Pierre Schmidt, dentiste à Calais

"Déjà l'Assurance Maladie avait commencé par dire que les dentistes avaient mal renseigné leurs déclarations, précise Pierre Schmidt, si ça continue on va nous accuser de fraude vous allez voir !" Le chirurgien-dentiste calaisien le reconnait son activité avait repris en flèche à partir du mois de mai, comme pour la plupart de ses collègues. Mais pour lui ce changement dans le mode de calcul, c'est la preuve du profond mépris de l'Assurance Maladie à l'égard des professionnels libéraux de santé. "On a tous fait des gardes, on était en première ligne dès le début du Covid. J'avais rien du tout, pas de masque mis à part quelques vestiges qui restaient de l'époque de la grippe H1N1, pas de blouse. Il a fallu se débrouiller et on l'a fait." Pierre Schmidt met en garde le gouvernement : "la prochaine fois, il ne faudra pas venir nous chercher, on restera chez nous !"

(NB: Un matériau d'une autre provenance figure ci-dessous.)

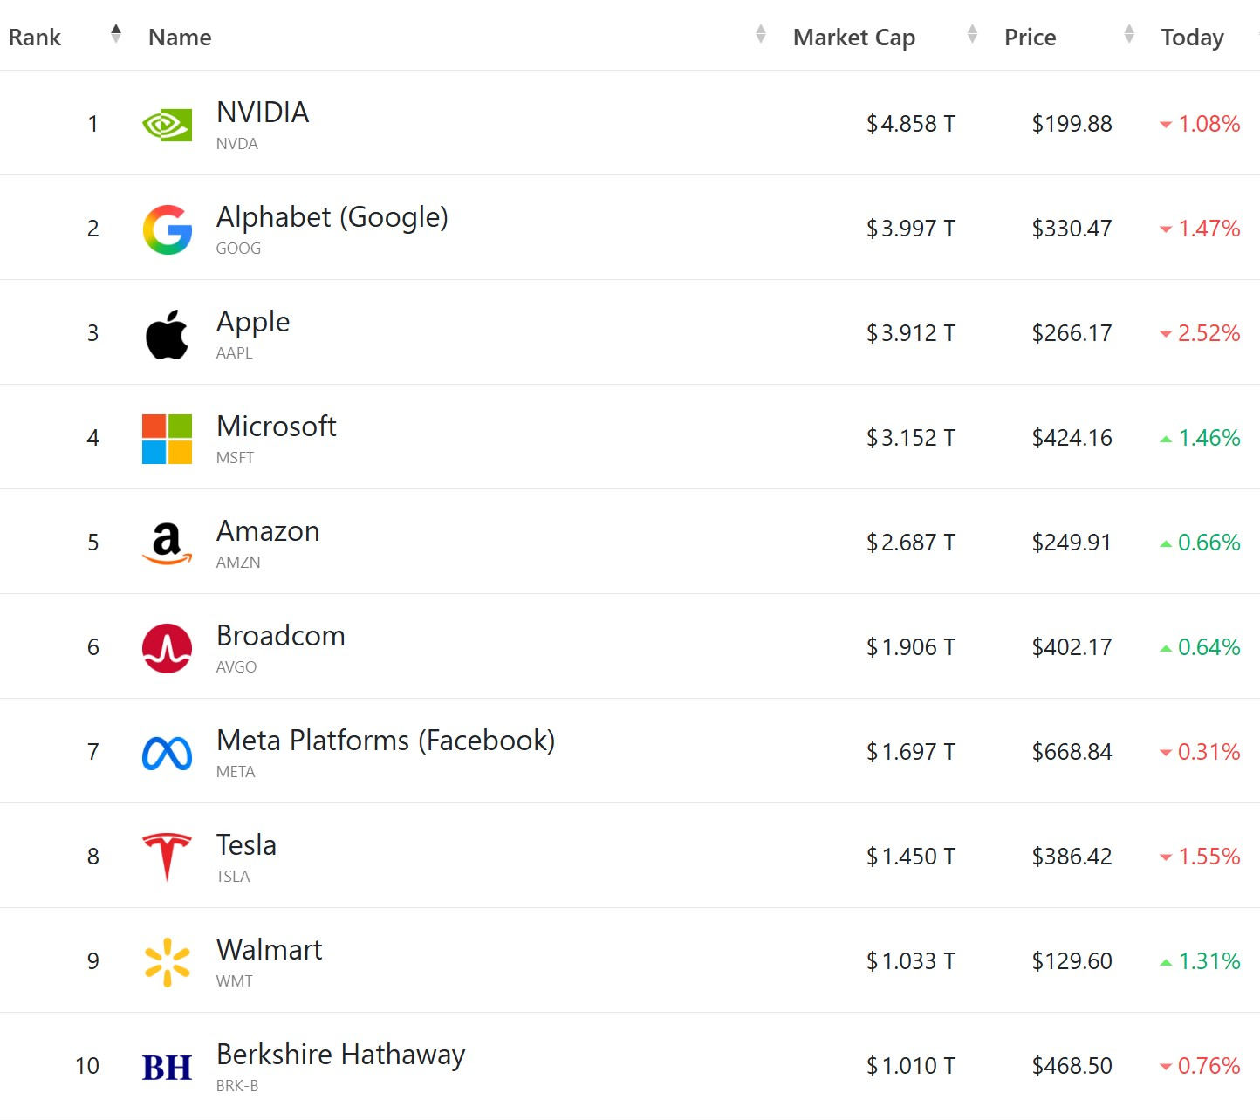Screen dimensions: 1260x1120
Task: Sort by Market Cap arrows
Action: 972,35
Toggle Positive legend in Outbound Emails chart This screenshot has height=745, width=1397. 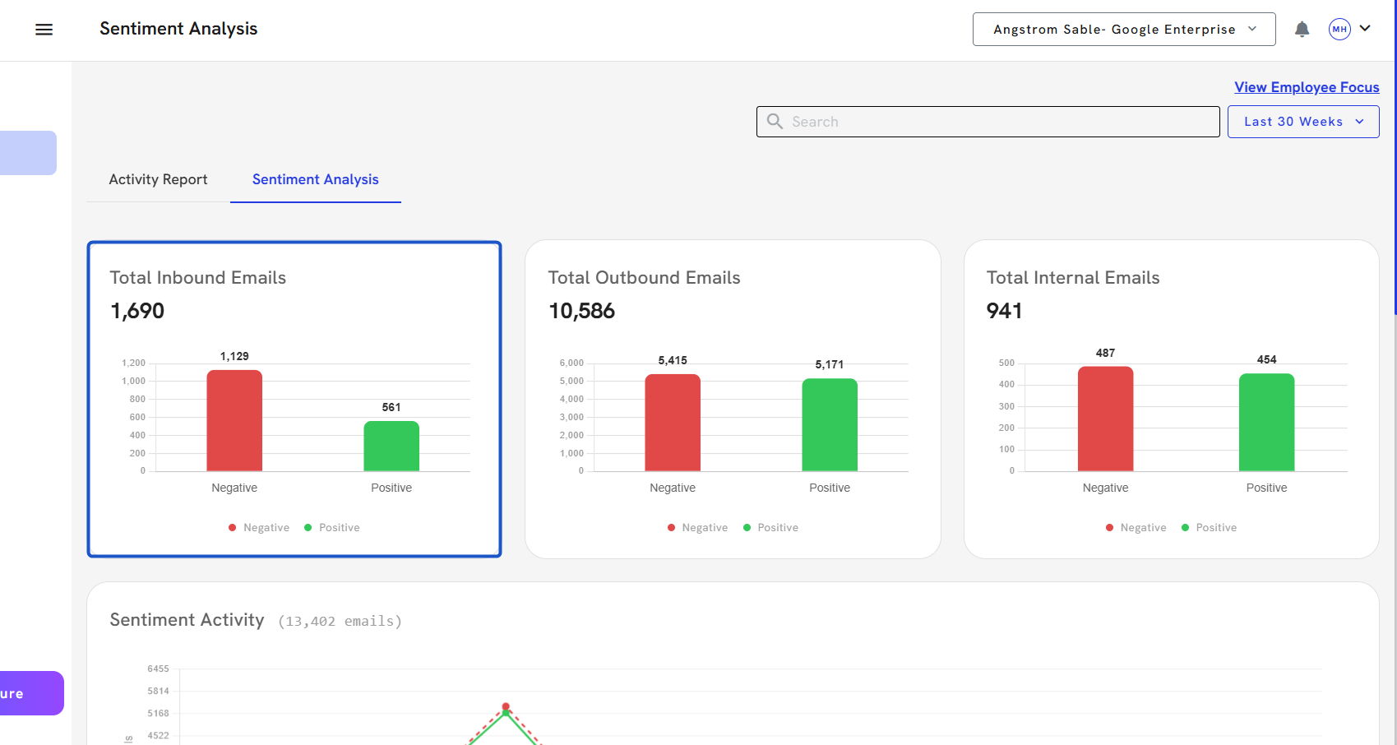click(770, 528)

Vers un étalement des remboursements ?

Contactée par France 3 Occitanie, la Caisse Primaire d'Assurance Maladie (CPAM), indique "ne pas avoir modifié le mode de calcul en cours de route. Elle ajoute que "certains professionnels ont effectivement bénéficié d’un trop-perçu en 2020. Il y a pu avoir des erreurs de déclaration, de bonne foi, lors de cette période compliquée, l’incompréhension des professionnels de santé concernés est compréhensible. C’est la raison pour laquelle les modalités de calcul vont être réexpliquées". 

A l'heure actuelle le bras de fer entre l'Assurance Maladie et l'Union Dentaire se poursuit. "Ils nous ont royalement proposé d'étaler sur douze mois les remboursements, précise Pierre Schmidt, si rien ne change on sera donc la seule profession à devoir rembourser une partie des aides versées. L’État ferait-il la même chose aux restaurateurs, professionnels du tourisme et des loisirs, à tous ceux qui sont touchés par cette crise et qui ont pu bénéficier d’une aide financière pour ne pas couler ?" Le syndicat a déjà envoyé plusieurs alertes en ce sens au Ministère de la Santé et à l'Assurance Maladie. Il prévoit maintenant une procédure juridique tant au niveau national que local et en appelle au président de la République Emmanuel Macron.